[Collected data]
↓
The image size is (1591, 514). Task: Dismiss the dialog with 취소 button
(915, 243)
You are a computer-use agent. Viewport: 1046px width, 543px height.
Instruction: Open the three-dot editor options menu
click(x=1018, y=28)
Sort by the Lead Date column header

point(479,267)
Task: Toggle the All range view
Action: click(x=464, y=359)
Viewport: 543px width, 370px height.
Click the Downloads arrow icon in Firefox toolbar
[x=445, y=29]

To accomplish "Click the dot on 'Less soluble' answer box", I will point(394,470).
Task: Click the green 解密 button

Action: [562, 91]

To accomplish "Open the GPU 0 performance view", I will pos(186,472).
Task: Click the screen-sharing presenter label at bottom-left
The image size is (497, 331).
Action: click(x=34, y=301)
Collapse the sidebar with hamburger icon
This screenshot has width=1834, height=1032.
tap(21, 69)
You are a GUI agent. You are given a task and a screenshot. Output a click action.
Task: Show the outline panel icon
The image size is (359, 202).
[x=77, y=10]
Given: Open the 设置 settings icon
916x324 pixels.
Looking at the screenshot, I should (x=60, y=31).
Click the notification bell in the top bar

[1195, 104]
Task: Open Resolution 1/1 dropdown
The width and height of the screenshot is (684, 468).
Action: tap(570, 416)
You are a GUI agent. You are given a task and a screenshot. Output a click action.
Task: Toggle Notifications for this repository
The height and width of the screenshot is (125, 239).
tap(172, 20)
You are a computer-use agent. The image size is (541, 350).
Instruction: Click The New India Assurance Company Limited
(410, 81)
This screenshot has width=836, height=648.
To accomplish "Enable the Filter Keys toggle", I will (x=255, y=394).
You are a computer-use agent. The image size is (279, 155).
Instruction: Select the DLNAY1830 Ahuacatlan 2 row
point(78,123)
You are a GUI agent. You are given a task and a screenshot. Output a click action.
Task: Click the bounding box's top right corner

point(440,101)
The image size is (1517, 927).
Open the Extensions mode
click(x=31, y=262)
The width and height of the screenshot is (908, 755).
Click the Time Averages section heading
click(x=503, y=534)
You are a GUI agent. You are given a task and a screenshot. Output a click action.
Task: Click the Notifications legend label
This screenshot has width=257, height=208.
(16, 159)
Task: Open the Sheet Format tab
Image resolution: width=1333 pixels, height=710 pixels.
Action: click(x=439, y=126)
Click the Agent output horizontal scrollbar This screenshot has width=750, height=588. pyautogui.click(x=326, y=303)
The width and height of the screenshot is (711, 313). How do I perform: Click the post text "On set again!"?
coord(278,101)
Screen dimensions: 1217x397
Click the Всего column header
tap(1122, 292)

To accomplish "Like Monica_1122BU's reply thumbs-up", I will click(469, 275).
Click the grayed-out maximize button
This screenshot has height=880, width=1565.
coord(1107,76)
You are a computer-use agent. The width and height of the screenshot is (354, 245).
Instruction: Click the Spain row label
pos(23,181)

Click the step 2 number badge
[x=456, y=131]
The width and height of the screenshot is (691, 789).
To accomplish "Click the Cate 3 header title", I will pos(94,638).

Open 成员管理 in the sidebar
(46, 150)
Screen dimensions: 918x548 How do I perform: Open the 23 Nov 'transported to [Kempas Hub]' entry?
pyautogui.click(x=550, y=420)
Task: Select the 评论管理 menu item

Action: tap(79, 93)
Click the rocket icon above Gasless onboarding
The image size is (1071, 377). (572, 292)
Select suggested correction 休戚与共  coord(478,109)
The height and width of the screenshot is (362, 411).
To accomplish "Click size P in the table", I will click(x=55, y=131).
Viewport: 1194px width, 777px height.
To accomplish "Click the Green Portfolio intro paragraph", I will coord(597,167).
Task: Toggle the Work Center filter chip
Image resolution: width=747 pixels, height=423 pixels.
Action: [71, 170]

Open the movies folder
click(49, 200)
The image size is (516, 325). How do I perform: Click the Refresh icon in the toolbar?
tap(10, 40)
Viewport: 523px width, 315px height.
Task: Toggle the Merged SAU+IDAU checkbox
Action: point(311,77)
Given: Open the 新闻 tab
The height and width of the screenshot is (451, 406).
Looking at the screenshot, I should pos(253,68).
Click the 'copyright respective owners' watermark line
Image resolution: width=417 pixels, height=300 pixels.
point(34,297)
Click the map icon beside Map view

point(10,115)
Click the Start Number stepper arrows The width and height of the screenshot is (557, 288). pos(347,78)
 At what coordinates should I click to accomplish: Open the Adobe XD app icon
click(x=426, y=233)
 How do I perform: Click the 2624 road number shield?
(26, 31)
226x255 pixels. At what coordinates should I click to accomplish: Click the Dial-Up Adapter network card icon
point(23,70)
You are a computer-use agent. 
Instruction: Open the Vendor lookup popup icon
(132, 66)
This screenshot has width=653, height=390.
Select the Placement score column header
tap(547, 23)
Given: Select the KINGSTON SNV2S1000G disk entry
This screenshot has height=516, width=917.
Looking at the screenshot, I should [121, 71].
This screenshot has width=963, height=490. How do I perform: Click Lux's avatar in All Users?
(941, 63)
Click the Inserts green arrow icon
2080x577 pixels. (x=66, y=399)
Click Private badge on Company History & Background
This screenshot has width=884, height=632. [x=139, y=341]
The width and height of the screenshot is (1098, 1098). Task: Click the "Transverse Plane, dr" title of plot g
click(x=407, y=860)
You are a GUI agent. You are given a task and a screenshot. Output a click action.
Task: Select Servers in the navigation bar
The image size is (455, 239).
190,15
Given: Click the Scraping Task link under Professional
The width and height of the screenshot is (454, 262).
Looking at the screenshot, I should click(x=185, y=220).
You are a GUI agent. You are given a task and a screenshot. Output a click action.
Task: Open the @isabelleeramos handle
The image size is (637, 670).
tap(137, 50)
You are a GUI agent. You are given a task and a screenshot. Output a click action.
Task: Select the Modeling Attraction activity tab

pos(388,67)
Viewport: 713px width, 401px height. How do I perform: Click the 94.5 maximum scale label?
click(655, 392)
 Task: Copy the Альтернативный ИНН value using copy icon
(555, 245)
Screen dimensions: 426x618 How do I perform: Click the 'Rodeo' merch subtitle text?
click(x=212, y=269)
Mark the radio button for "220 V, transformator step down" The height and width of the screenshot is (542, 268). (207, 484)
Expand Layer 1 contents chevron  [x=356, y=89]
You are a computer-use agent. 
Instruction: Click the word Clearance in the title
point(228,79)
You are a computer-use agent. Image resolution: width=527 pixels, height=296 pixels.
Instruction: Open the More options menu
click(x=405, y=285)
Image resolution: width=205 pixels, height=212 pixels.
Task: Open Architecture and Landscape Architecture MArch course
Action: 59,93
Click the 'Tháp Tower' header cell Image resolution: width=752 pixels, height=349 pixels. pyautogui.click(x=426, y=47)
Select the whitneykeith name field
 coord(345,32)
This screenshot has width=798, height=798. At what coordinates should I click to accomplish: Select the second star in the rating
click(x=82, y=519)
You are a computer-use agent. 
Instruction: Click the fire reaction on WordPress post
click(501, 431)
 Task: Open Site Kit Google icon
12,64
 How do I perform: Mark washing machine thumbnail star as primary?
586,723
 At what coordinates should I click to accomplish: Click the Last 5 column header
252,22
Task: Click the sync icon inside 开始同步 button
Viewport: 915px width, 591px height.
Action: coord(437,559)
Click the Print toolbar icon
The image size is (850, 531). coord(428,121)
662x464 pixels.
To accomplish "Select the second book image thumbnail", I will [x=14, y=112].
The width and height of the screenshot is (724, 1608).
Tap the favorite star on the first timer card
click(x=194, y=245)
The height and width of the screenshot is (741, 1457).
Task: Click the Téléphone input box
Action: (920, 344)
↑
_INSTRUCTIONS FOR THE TASK:_ Would you retype exactly the lines above, from the line with "Select suggested correction" to the line with "Task: Toggle the Work Center filter chip", with both end lines kept and nothing more?

_SOLUTION TO THIS TASK:_
Select suggested correction 休戚与共  coord(478,109)
The height and width of the screenshot is (362, 411).
To accomplish "Click size P in the table", I will click(x=55, y=131).
Viewport: 1194px width, 777px height.
To accomplish "Click the Green Portfolio intro paragraph", I will coord(597,167).
Task: Toggle the Work Center filter chip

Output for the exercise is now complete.